**MATERIALS PROVIDED:**
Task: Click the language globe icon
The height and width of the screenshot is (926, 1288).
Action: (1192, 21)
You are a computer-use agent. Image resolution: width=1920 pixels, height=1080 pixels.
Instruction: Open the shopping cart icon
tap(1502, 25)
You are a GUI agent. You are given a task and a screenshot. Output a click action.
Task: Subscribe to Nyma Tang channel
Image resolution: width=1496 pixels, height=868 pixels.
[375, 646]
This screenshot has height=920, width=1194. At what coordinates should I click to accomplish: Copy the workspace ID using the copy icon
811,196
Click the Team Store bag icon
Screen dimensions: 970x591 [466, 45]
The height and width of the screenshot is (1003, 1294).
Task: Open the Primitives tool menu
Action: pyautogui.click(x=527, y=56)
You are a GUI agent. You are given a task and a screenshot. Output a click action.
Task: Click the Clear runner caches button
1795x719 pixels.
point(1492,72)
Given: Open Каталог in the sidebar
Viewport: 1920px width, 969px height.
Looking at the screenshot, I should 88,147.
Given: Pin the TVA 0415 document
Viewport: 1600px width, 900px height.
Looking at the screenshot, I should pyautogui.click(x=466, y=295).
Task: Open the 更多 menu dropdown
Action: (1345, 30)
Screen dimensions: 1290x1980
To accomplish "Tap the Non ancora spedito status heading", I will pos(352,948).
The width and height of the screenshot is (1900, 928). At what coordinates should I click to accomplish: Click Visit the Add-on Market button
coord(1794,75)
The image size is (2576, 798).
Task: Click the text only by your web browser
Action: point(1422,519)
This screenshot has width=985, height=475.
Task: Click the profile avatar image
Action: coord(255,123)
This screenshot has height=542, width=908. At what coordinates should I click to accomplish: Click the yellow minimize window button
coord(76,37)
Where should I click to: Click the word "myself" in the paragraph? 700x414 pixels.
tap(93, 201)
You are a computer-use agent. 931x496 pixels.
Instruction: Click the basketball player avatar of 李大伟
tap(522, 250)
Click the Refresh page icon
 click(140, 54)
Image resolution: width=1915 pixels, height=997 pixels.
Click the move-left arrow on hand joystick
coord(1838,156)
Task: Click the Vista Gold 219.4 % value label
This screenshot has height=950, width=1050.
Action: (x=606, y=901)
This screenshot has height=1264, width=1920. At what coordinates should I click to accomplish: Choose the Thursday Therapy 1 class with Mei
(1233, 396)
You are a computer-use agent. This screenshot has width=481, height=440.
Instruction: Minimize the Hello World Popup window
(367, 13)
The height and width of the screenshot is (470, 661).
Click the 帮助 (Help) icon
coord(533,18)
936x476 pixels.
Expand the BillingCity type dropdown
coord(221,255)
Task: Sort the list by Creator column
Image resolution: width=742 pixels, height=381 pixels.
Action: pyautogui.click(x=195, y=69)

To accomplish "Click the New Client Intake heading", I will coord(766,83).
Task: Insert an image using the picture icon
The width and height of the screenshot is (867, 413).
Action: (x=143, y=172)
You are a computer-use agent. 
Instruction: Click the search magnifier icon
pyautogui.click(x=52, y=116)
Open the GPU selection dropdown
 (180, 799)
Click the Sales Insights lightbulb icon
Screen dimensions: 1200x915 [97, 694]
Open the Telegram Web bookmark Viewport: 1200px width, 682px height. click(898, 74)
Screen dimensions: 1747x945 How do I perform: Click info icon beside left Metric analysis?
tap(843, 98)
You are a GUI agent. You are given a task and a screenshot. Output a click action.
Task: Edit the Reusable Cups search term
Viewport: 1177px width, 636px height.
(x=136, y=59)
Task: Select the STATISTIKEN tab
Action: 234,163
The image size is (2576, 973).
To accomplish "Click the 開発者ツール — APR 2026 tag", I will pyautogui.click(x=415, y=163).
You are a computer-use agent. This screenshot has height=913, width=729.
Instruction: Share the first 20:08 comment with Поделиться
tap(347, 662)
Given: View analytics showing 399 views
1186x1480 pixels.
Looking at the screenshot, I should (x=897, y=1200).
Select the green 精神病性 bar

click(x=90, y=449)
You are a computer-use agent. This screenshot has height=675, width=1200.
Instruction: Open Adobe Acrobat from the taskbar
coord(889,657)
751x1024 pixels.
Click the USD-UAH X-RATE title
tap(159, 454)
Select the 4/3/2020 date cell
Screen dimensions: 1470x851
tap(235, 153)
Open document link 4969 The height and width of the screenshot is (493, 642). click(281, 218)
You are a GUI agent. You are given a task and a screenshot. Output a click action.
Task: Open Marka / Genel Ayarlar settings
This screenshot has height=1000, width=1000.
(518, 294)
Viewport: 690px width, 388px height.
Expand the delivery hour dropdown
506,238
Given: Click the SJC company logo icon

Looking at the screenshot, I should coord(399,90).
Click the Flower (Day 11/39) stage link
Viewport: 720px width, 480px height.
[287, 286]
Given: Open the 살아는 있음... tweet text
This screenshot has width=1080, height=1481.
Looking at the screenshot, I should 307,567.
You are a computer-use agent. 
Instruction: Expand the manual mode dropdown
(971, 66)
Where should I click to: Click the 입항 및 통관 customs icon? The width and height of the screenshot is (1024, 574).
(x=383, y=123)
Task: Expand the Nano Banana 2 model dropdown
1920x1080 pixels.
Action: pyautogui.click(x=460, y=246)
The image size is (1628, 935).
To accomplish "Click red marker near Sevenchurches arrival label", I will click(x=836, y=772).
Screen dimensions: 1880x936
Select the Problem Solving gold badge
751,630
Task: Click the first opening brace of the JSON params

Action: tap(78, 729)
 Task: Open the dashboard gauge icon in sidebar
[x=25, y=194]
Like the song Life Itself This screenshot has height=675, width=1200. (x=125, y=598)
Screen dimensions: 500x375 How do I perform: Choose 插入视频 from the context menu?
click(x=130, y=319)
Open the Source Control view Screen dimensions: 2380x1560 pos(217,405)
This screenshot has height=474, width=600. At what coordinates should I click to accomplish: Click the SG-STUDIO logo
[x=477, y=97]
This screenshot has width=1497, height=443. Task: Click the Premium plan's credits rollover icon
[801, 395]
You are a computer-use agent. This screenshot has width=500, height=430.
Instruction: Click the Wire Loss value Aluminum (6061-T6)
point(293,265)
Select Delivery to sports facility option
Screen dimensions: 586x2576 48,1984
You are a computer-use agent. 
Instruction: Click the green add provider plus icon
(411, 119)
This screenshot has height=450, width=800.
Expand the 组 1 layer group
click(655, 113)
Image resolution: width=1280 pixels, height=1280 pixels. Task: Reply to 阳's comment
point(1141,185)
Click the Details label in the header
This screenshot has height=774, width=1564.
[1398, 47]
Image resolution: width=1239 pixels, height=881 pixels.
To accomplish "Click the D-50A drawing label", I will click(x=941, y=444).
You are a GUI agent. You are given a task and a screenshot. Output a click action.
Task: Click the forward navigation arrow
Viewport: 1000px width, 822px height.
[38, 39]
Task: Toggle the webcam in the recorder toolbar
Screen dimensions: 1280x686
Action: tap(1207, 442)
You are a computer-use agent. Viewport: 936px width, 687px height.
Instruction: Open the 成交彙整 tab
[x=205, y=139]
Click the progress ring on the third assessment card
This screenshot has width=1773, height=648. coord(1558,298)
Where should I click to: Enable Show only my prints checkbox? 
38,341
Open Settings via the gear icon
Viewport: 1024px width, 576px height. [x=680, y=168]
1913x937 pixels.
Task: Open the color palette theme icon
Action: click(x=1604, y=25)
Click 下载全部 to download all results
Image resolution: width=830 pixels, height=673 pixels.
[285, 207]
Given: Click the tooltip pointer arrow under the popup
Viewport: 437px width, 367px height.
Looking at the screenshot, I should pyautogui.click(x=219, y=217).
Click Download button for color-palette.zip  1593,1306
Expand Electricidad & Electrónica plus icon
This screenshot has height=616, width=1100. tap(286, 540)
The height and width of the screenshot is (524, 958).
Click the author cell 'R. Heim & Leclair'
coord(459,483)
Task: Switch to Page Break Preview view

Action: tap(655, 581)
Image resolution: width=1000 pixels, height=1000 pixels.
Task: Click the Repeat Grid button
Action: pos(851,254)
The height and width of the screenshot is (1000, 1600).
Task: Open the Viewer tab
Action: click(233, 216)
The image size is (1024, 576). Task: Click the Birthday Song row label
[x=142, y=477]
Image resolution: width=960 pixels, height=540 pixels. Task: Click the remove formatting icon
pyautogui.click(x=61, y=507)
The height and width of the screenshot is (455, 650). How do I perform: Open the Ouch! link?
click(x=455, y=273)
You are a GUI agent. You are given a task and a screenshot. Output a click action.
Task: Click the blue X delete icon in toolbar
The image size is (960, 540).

**EXERCISE DESCRIPTION:**
Using the entries above, find all lines with "document". Copy them.

**RESULT OF THIS EXERCISE:**
Given: Pin the TVA 0415 document
Open document link 4969 The height and width of the screenshot is (493, 642). click(281, 218)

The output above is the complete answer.